When the tweets hit the fan and the media arrives on your doorstep, it’s natural to feel overwhelmed. A laundry list of tasks begins screaming through your head at a million miles per hour. You consult your crisis communications plan — likely a thick binder — and begin to feel faint. Where to begin?

Start with the source

First, identify the issue as best you can. Start with the source and then begin to collect as much information as possible. Once you know enough, begin to develop a response plan built around one over-arching goal. That goal should answer a simple question: What are you trying to accomplish in this situation? Are you correcting misinformation? Are you protecting your company’s reputation, your customers, or employees? Establish this first, then build your message platform, strategies and tactics with that goal in mind.

Stick with the plan

Now comes the hard part. You’ve alerted your executive team.
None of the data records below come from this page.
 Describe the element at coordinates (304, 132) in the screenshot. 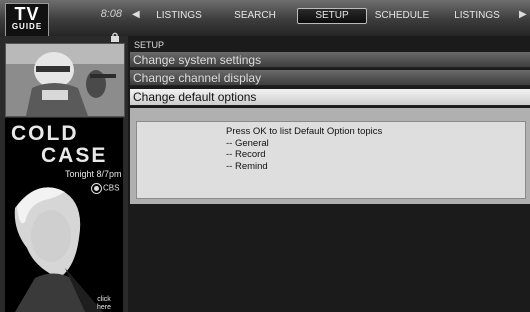

I see `info-line-instruction: Press OK to list Default Option topics` at that location.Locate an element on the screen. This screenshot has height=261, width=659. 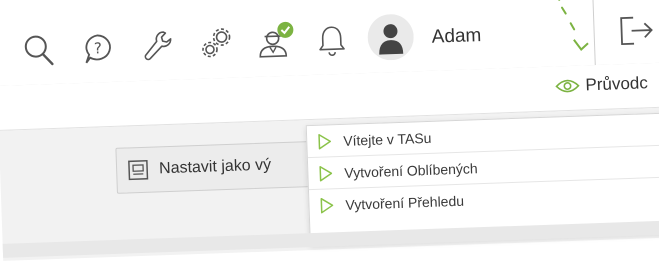
set-as-default-label: Nastavit jako vý is located at coordinates (216, 167).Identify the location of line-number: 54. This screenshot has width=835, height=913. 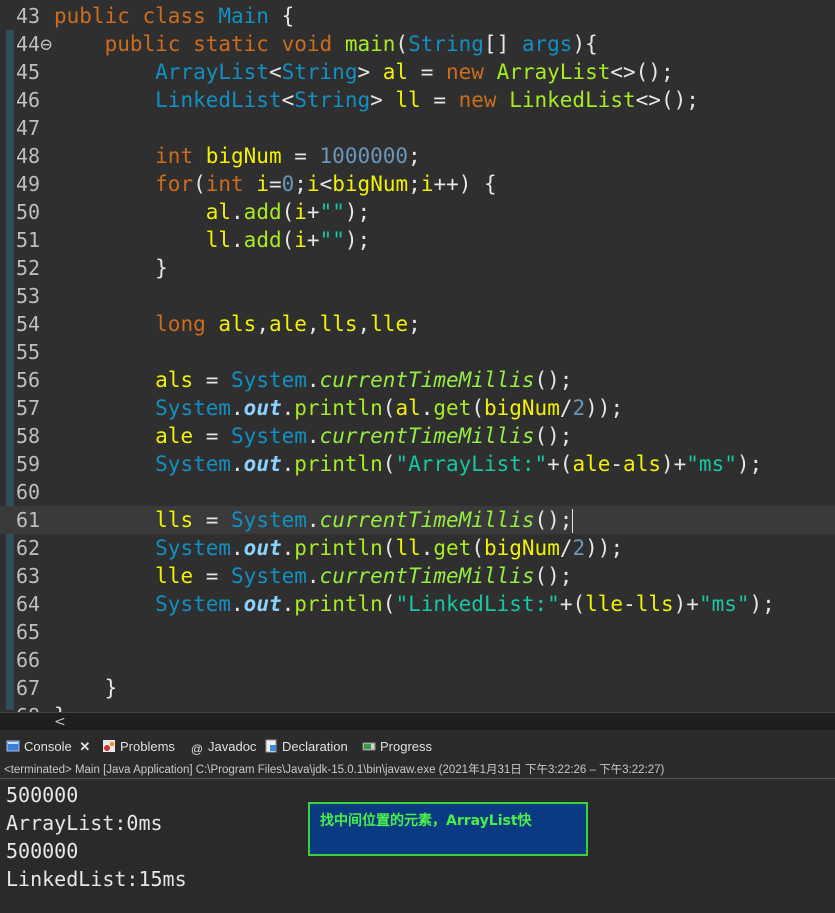
(28, 324).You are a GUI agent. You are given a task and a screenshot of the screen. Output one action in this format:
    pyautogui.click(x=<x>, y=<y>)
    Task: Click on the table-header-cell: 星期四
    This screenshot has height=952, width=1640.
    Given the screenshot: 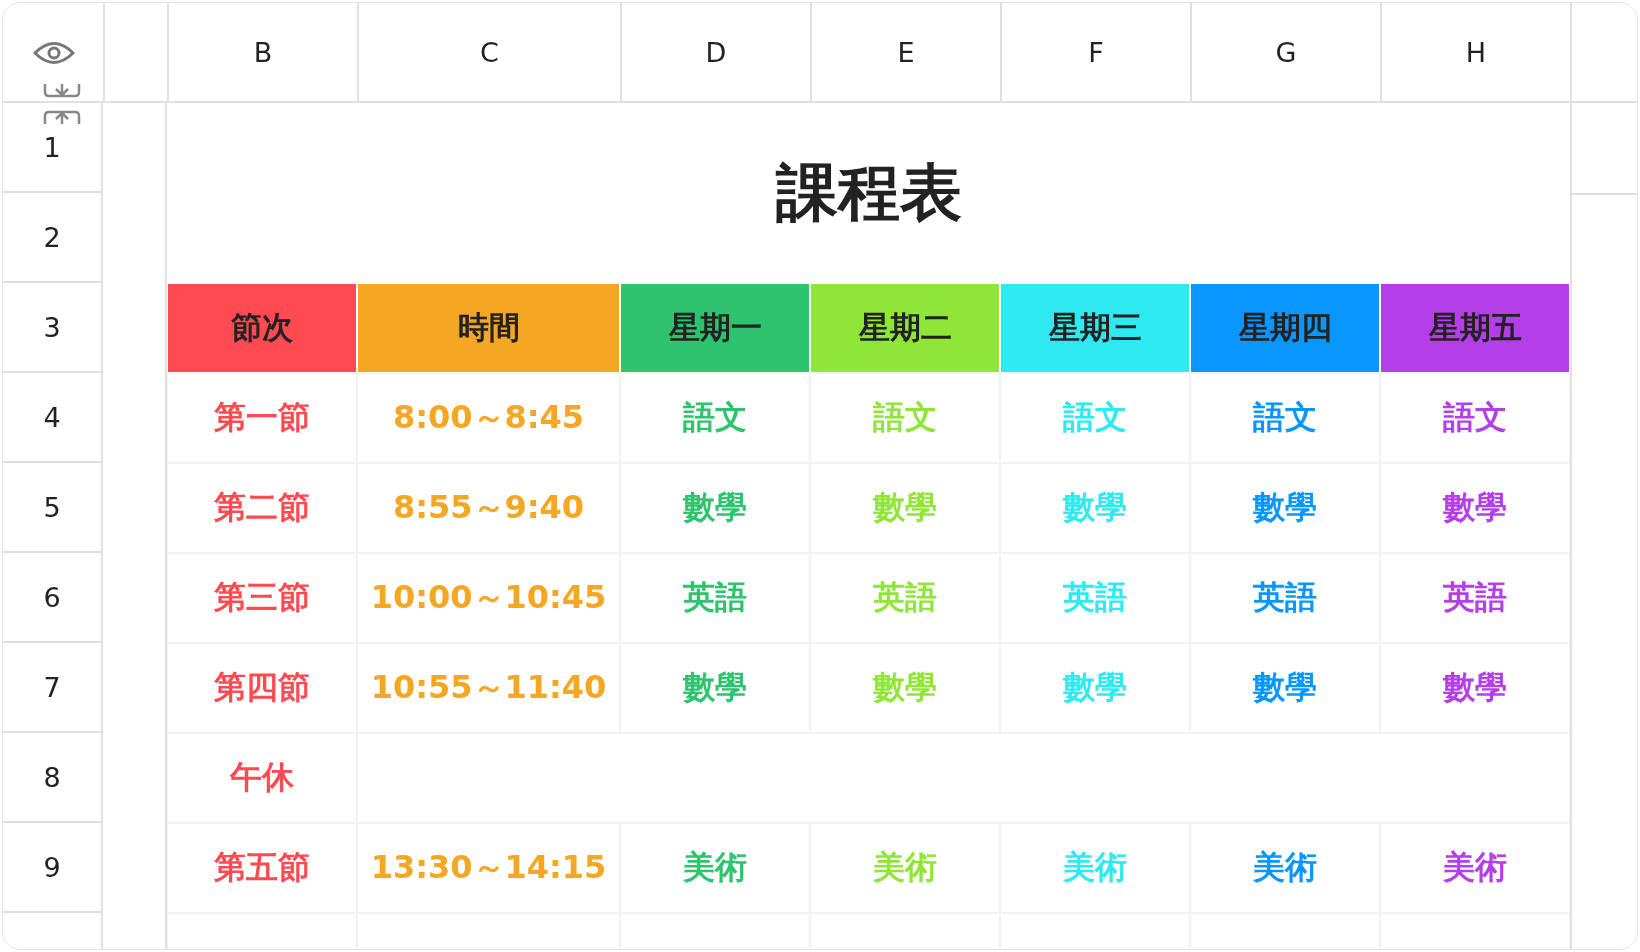 What is the action you would take?
    pyautogui.click(x=1285, y=328)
You’ve briefed the legal department. Guess what? They have some pretty strong opinions about what to say and how to say it. The legal department stuffs your media statement with barely coherent legalese. Your CEO demands you mention a completely unrelated initiative because it makes the statement sound better (but actually makes it worse). Meanwhile, the reporters are following up wondering where that statement is and the negative tweets just keep on coming. This is where it pays to have the trust and respect of your leadership team, because it’s time to push back and remind everyone of that simple goal you started with. The result can be the difference between a major airline releasing a statement apologizing for having to “re-accommodate” a passenger who suffered serious injuries while being removed from one of their planes, versus releasing a straightforward 10-point plan for preventing a similar situation from ever happening again.

Think fast…and slow

This seems obvious enough, but in the heat of the moment, it’s never so easy. A corporate communications professional must have the unique ability to move at light speed, yet think slowly enough to consider the likely ramifications of the company’s responses. They must be able to “keep it simple” when the situation is at its most complicated. And, most importantly, they’ve got to be able to keep everyone on message and working toward that simple goal. It’s easy to lose focus when the stakes are high and the pressure is on. Keeping the team focused is job number one for any communications professional. As communication channels continue to proliferate and information continues to move faster and faster, these skills will only become more important.